The hallmark of Treasury’s work during Mr. Geithner’s tenure has been its administration of the TARP. Although created in 2008 under the previous Secretary, Henry Paulson, Mr. Geithner has had responsibility for enlarging and steering TARP since January 2009. TARP came under significant criticism for use of taxpayer funds to bail out banks from diverse constituencies, spawning both the “Occupy” movement and contributing to the 2010 Republican takeover of the House of Representatives. Nevertheless, Mr. Geithner and the Treasury Department argued that TARP ultimately would produce a profit for the government. Four years later, that forecast has proven correct, at least with respect to funds provided to financial institutions, as many TARP investments have generated tens of billions of dollars in profit for American taxpayers.

The Capital Purchase Program (“CPP”) has been the primary driver of federal profits.

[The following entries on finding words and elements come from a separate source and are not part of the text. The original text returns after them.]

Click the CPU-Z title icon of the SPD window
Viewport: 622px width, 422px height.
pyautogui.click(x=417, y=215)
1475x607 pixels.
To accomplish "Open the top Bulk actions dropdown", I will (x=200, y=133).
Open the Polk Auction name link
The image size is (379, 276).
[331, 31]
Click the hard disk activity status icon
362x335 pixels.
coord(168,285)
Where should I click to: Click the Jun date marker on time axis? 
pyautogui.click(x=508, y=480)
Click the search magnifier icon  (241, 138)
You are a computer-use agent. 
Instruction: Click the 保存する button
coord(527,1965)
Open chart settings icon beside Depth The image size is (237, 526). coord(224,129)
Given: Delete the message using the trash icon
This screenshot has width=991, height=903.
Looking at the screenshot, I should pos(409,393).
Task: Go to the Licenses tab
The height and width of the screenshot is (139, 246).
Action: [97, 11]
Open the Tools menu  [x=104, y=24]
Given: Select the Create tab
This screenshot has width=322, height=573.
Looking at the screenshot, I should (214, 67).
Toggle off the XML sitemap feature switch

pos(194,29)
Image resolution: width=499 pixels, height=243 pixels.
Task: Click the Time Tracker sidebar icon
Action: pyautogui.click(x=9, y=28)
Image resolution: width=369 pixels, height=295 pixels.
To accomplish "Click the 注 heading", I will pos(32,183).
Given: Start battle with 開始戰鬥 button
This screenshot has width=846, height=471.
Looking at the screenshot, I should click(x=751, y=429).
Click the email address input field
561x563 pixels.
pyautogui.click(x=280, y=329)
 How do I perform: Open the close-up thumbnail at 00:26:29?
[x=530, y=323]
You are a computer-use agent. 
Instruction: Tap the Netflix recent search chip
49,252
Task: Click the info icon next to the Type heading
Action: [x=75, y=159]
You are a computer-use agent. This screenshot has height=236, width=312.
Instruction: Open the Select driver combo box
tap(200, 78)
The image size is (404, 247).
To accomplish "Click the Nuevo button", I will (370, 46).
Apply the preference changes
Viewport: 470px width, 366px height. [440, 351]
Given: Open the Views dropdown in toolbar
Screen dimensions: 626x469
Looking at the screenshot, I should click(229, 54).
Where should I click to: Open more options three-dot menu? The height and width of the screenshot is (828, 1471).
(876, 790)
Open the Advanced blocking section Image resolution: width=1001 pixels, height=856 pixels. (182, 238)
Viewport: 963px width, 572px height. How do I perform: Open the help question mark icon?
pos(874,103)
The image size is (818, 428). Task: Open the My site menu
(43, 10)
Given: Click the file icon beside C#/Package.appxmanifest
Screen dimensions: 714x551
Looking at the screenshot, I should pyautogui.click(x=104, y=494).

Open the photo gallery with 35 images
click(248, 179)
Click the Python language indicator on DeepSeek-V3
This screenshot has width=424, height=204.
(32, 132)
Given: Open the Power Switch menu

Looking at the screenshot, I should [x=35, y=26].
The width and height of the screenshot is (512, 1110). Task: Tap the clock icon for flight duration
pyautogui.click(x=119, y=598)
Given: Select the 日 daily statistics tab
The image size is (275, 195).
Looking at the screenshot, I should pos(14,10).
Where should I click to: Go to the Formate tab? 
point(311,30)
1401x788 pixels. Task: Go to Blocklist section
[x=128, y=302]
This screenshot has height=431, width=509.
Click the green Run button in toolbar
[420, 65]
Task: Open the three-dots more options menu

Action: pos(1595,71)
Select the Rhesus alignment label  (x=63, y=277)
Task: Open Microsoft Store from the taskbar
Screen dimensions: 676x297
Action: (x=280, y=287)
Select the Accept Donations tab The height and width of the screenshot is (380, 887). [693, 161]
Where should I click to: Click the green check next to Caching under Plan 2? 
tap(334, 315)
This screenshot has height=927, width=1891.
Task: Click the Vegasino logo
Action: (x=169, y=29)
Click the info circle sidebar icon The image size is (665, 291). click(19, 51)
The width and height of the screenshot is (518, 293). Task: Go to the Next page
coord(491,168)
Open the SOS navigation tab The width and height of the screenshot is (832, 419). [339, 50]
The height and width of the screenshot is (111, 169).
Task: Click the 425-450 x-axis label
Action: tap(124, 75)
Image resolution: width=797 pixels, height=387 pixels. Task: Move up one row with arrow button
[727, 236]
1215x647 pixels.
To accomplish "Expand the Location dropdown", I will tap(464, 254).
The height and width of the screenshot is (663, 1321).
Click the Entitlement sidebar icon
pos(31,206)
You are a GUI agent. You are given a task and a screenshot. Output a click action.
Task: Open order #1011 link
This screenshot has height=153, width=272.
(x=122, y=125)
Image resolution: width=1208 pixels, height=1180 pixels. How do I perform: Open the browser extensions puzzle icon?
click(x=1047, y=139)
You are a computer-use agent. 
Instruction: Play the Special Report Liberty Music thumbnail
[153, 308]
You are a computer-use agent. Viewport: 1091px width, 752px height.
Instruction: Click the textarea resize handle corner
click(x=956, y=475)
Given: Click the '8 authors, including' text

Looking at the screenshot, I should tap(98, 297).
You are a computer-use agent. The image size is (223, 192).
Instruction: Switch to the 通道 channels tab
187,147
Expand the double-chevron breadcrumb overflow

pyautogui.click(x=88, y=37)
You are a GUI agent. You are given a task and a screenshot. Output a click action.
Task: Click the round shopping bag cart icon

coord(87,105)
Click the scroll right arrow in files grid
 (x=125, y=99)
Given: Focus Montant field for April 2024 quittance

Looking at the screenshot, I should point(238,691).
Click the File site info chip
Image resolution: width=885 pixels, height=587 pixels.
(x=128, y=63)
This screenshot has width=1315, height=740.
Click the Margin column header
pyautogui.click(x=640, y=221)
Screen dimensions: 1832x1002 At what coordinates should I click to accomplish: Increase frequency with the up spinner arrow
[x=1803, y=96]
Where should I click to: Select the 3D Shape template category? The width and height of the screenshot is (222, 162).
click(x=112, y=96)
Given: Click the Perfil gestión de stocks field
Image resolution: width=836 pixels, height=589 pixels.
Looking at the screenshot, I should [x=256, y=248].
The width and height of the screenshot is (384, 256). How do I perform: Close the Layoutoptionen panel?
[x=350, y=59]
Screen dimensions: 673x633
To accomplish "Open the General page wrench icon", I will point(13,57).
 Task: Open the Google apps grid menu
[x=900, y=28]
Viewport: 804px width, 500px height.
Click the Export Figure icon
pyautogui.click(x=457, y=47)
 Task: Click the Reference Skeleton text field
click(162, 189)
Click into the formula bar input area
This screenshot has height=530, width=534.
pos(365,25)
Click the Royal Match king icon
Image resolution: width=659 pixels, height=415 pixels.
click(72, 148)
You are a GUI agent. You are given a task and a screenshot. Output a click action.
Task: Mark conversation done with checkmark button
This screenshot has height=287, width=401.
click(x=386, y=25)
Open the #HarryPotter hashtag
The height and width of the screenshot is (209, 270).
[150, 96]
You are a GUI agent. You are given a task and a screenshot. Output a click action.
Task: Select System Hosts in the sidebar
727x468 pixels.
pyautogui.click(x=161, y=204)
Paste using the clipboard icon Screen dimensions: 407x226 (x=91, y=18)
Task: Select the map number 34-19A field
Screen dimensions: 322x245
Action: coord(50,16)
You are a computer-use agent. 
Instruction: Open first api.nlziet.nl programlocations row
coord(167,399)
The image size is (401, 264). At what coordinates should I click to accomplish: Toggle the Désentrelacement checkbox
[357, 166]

The CPP made funds available for the Treasury Department to purchase mortgages, mortgage-backed securities, and preferred stock from financial institutions. Treasury disbursed nearly $205 billion under the CPP and, according to the Treasury’s January 18, 2012 TARP update, already has received over $220 billion in total cash back, a return of over 7%. This profit was mainly the result of dividends and gains received through Treasury’s ownership of bank stock and other assets.

Treasury’s investment in AIG also has been particularly profitable for the federal government. Over $182 billion went to stabilize the troubled insurer in exchange for virtually all of AIG’s common stock. Since January 2011, Treasury has conducted six public offerings of AIG shares generating a total profit of over $22 billion. Treasury continues to own warrants to purchase approximately 2.7 million shares of AIG common stock, which may be sold for additional positive return to taxpayers.

With tens of billions in realized profits on its financial institution investment, the bank bailout has largely been a resounding financial success for the government and for taxpayers. Nevertheless, the common perception that the government “gave” hundreds of billions of dollars to the banks, much of which was paid out in executive bonuses, persists despite this success. The performance of the banking industry also stands in contrast to the funds extended to automotive-related companies – which have nearly $30 billion in funds outstanding and have already suffered write-offs and losses in excess of $10 billion – and the $187.5 billion bailout of the government-sponsored entities Fannie Mae and Freddie Mac, for which the taxpayers are still owed $137 billion. The profits realized by Treasury through TARP are illustrative of the resiliency of the U.S. banking system and the speed with which it returned to profitability after the financial crisis.